Since the season began, the coaches have not been putting him through any sort of the clinical, fine-tuning work that he received through the offseason and the summer. Not that they did a ton of that, because their efforts were primarily devoted to preparing Taylor, who had the No. 1 job to himself after being a part of a three-way competition before the 2015 season.
Despite Tyrod’s ascendancy to the starting QB role, he has struggled this season; short version – sometimes dual threat quarterback’s don’t find a lace in the NFL. The Bills currently (pre-Browns game) sit with a record of 6 wins, 7 losses. Their chances of making the playoffs are slim. They are about the same as you or I making the playoffs.
Based on the above, there is an argument that Cardale should get a shot to play. Get that thought out of your mind right now. Carucci identifies the nub of the issue: Cardale is not ready to play. his is not a “let’s put the kid in to see what happens” scenario. Cardale is not ready. He was drafted s a long term project, and it appears the Bills are not even putting mentoring resources into that effort at the moment.
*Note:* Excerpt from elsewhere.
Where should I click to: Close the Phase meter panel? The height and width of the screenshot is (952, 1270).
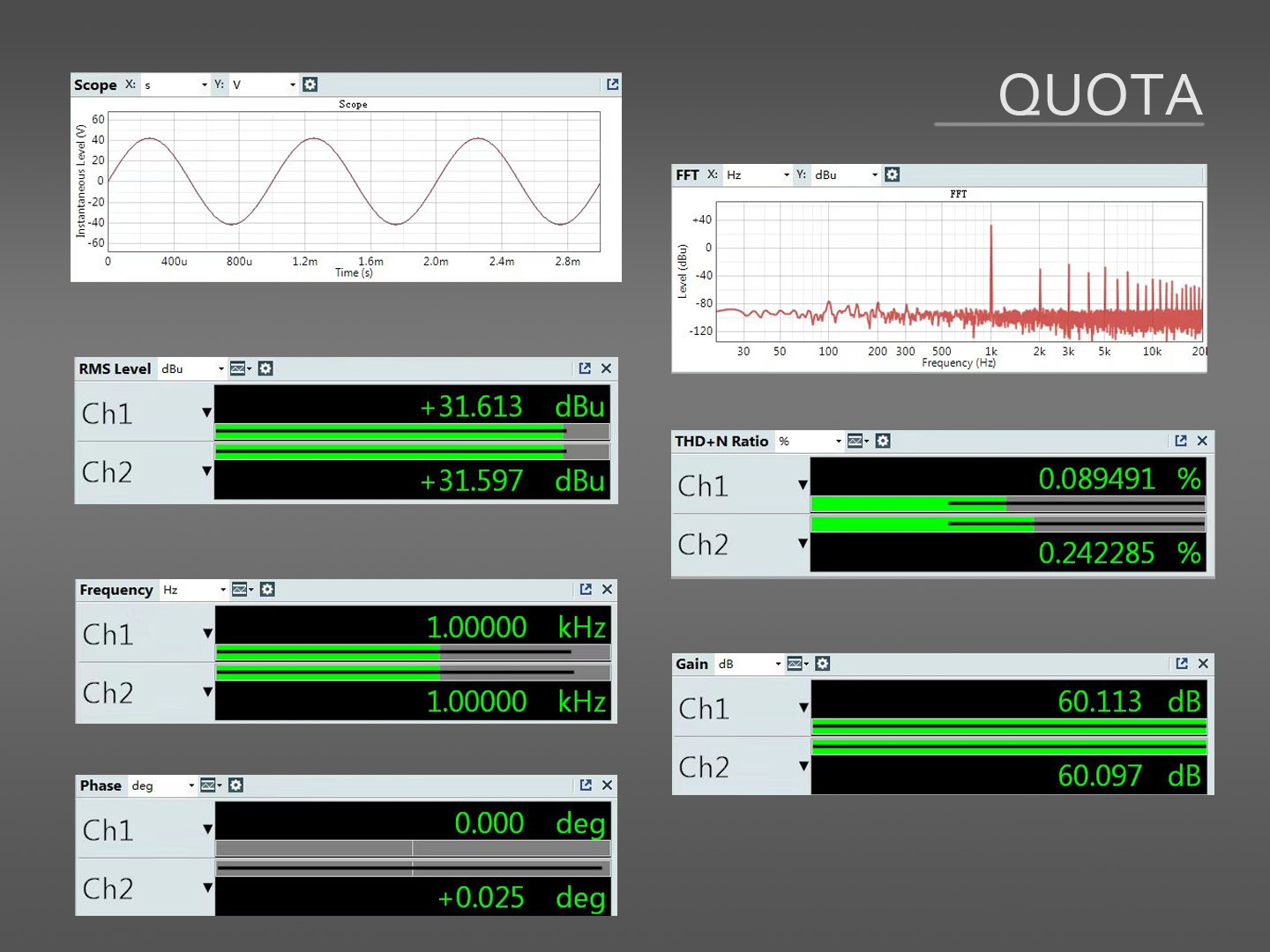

The intriguing fact is that, if Taylor gets injured this season (in relatively meaningless games), the Bills would be on the hook to pay Taylor his next season’s compensation of $27M. Here’s the gist of the article:
They could flat-out refuse to play Taylor for the rest of the season to protect themselves from being financially tied to the quarterback. Language in the contract surrounding the $27.5 million option says that, in the case of an injury, that money is guaranteed for Taylor.
In summary, that Bills have: 1) a starting QB they probably won’t bring back next year, 2) have a back up (EJ Manuel) who may/may not be with the team next season and 3) a rookie QB (Jones) who is in know way ready to take the field.
Finally, to answer the initial question about “red-shirting” Jones, my opinion is: yes; red-shirt him. This season is lost for Buffalo. There is nothing to be gained by starting Cardale in any games for the balance of this season. It would not accelerate Cardale’s development and it would not provide the execution the Bills need at quarterback.
It appears there will be a new coaching regime in Buffalo next season. The season will be over on New Yer’s (for the Bills). Let’s move on and not cause any more damage that has been done.